Micronaut - Quality and Technical Debt

In our previous blogpost, we discussed about Micronaut’s architectural patterns and its different views. In the third blogpost of this series, we analyze the quality of Micronaut’s codebase and look into the measures taken to ensure its maintainability.

Overview

As other projects analyzed in this course, Micronaut is developed as open-source software. The public availability of the code brings the advantaged of being used and therefore tested by many users. Moreover, it allows the open-source community to effectively peer review and bring new improvements to its codebase.¹

With such a large community working together, Micronaut needs a solid CI Process to integrate fixed issues and new functionalities proposed by the community.

The Development Activity section discusses the planned roadmap, the ongoing development activities and the key hotspots. The last section, Quality Assessment, provides an analysis of the maintainability, technical debt and potential refactoring strategies of the most active modules.

CI Process

According to Martin Fowler ² Continuous Integration is a development practice where individual team members integrate their work frequently and verify the integration with an automated build.

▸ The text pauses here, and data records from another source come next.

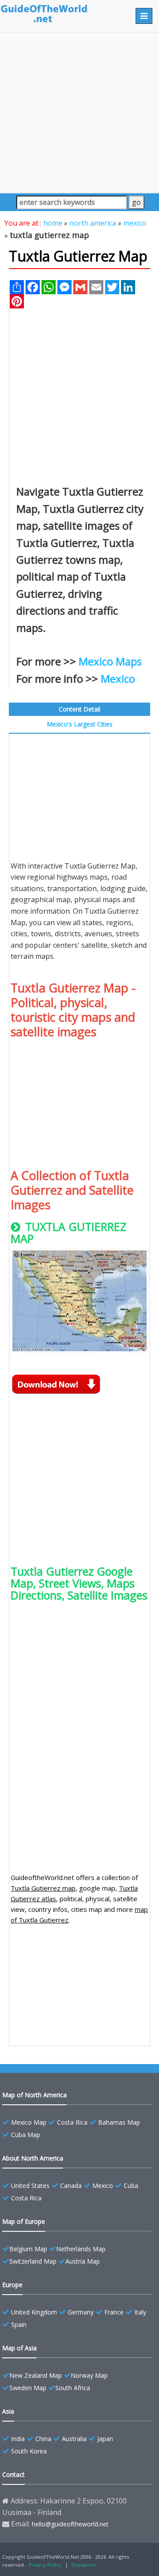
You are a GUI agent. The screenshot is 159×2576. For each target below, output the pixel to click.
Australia (74, 2438)
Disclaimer (84, 2564)
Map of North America (34, 2095)
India (18, 2438)
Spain (18, 2324)
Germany (81, 2312)
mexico (134, 223)
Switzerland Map (33, 2261)
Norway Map (89, 2375)
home (52, 223)
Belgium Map (28, 2249)
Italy (140, 2312)
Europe (12, 2284)
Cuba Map (25, 2134)
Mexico (118, 678)
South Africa (72, 2388)
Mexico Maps (110, 661)
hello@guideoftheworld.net (70, 2524)
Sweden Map (27, 2388)
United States (30, 2185)
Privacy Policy (45, 2564)
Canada (71, 2185)
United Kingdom (34, 2312)
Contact (13, 2474)
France (114, 2312)
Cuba (131, 2185)
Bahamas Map (119, 2122)
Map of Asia (19, 2348)
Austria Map (82, 2261)
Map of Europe (23, 2221)
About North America (32, 2158)
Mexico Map (28, 2122)
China (43, 2438)
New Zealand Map (35, 2375)
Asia (8, 2411)
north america (92, 223)
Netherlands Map (81, 2249)
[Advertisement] (79, 112)
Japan (105, 2438)
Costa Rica (72, 2122)
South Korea (29, 2451)
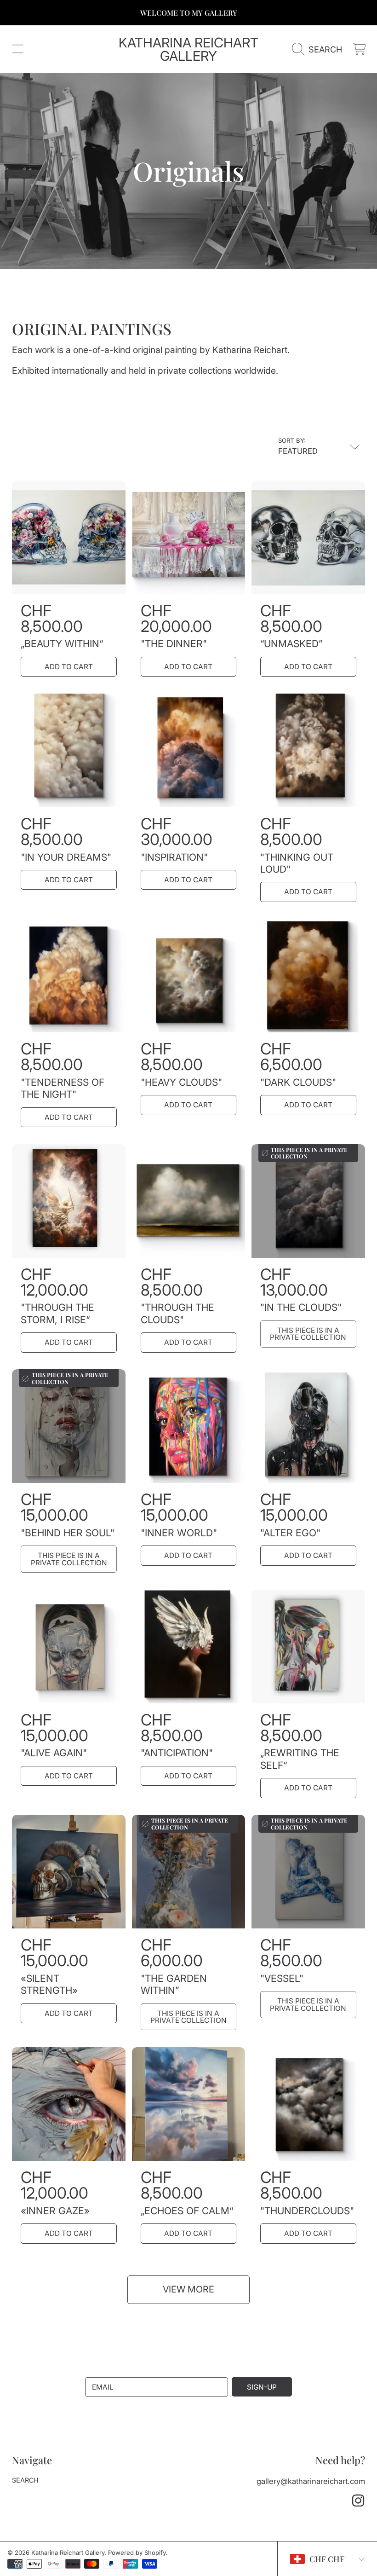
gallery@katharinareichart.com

Every new push to the repository and new pull-requests trigger Micronaut’s automatic build, that is defined with Github Actions.

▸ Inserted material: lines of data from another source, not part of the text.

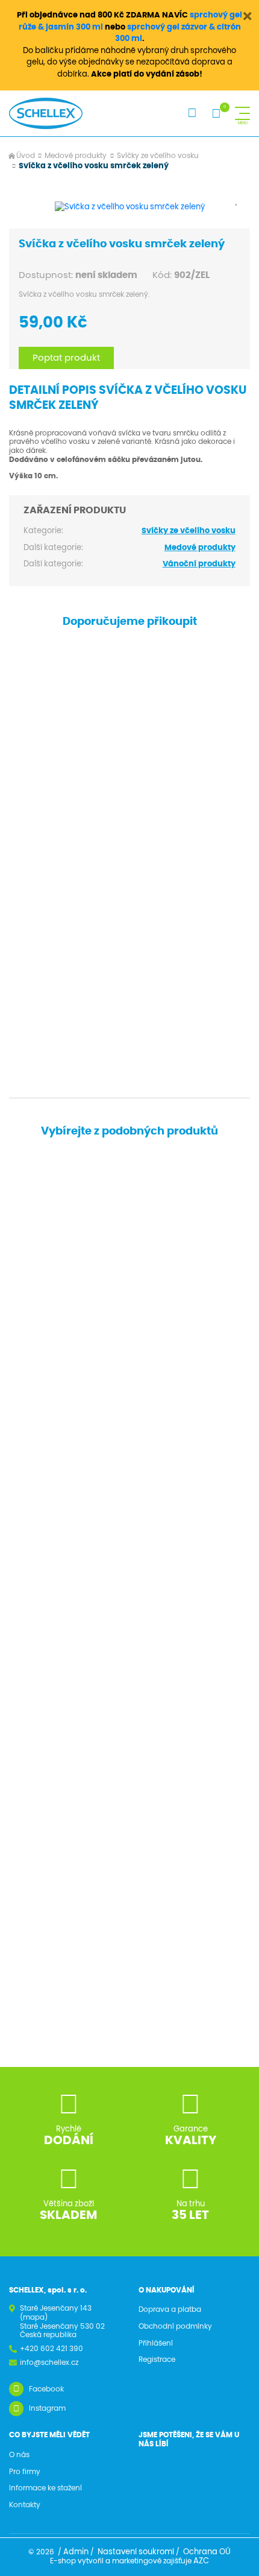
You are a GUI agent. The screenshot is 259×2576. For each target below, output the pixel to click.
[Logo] (46, 113)
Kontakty (24, 2504)
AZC (201, 2561)
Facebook (46, 2389)
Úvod (25, 155)
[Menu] (242, 113)
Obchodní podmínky (175, 2326)
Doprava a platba (170, 2309)
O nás (19, 2454)
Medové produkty (76, 155)
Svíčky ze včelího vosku (158, 155)
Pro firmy (24, 2471)
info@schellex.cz (49, 2362)
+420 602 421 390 (51, 2348)
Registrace (157, 2359)
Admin (76, 2552)
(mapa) (34, 2317)
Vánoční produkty (199, 564)
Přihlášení (156, 2343)
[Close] (248, 16)
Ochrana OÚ (207, 2552)
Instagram (47, 2408)
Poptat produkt (66, 357)
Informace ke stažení (45, 2488)
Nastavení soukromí (136, 2552)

Microanut's Automated Build Pipeline

Figure: Microanut's Automated Build Pipeline

As the Figure shows, the most important part is the Gradle Build which is executed on 5 different Java versions. A deeper look in the project’s gradle.build file reveals, that this includes compiling, the execution of tests and a static code analysis with checkstyle.

Afterward, on a master build, the generated jar files are uploaded to JFrog’s OJO, a maven repository for pre-releases. Finally the pre-release documentation is updated.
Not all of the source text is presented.